Monopole sécuritaire ?
Pour Caroline Hauptmann, représentante résidente de la FKA au Sénégal et en Gambie, le programme incarne une vision nouvelle de la gouvernance sécuritaire. « Ce n’est plus seulement l’Etat qui détient le monopole de la sécurité. Les collectivités territoriales sont désormais des piliers de cette architecture », a-t-elle fait remarquer.
Mme Hauptmann a salué la collaboration « fondée sur la confiance mutuelle » entre son organisation et le CHEDS, initiée depuis 2018, tout en rappelant que la FKA œuvre à la création d’espaces de dialogue fondés sur les valeurs de paix, de solidarité et de décentralisation.

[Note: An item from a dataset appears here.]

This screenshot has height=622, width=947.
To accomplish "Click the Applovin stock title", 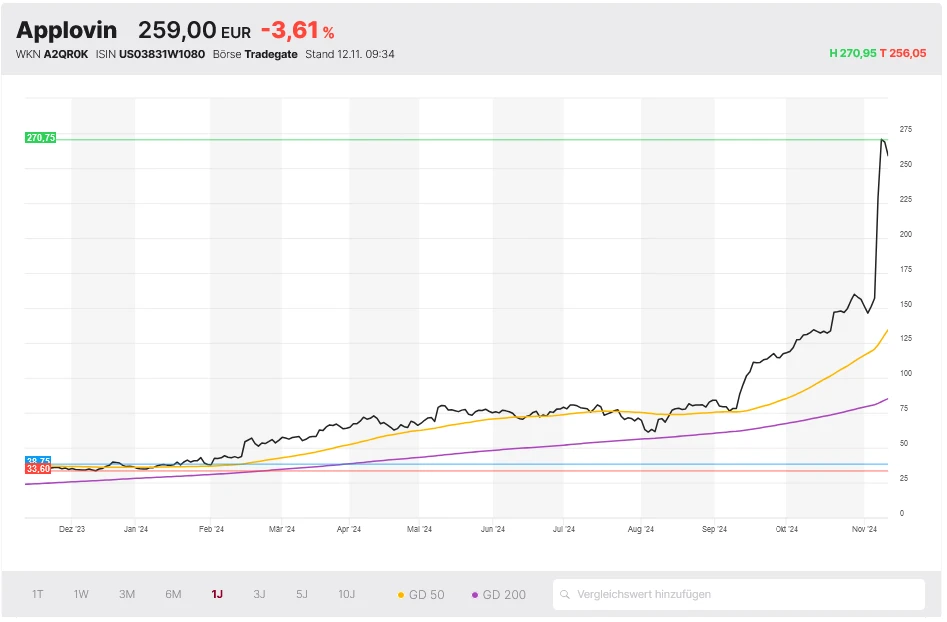I will 66,31.
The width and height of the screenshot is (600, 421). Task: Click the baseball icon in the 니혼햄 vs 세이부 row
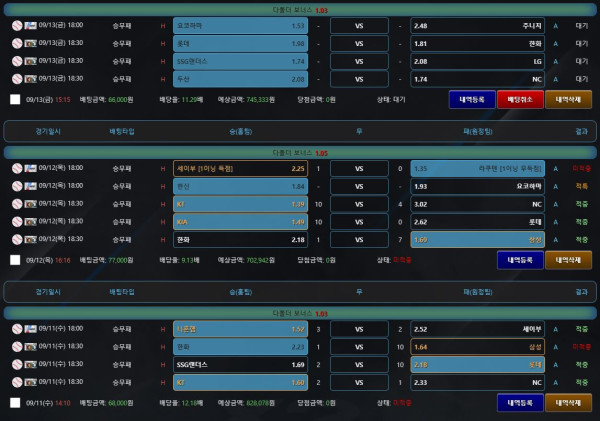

Le séminaire a mis en lumière plusieurs recommandations majeures issues des ateliers régionaux, allant du renforcement des capacités humaines, matérielles et financières des collectivités territoriales à l’intégration des enjeux sécuritaires dans les plans locaux de développement, en passant par l’implication active des populations dans les dispositifs de prévention et d’alerte.
Dr Niang a souligné dans ce cadre que « la sécurité est une construction sociale reposant sur des dynamiques multiples » et que sa consolidation passe par la responsabilisation de tous les acteurs locaux.
Les discussions, qui seront clôturées mercredi 21 mai, permettront d’enrichir le rapport final du PCTDSP et de tracer les perspectives d’une nouvelle phase du programme, dans l’optique d’ensemble de « co-production de la sécurité » des territoires, selon le mot d’ordre du CHEDS et de ses partenaires.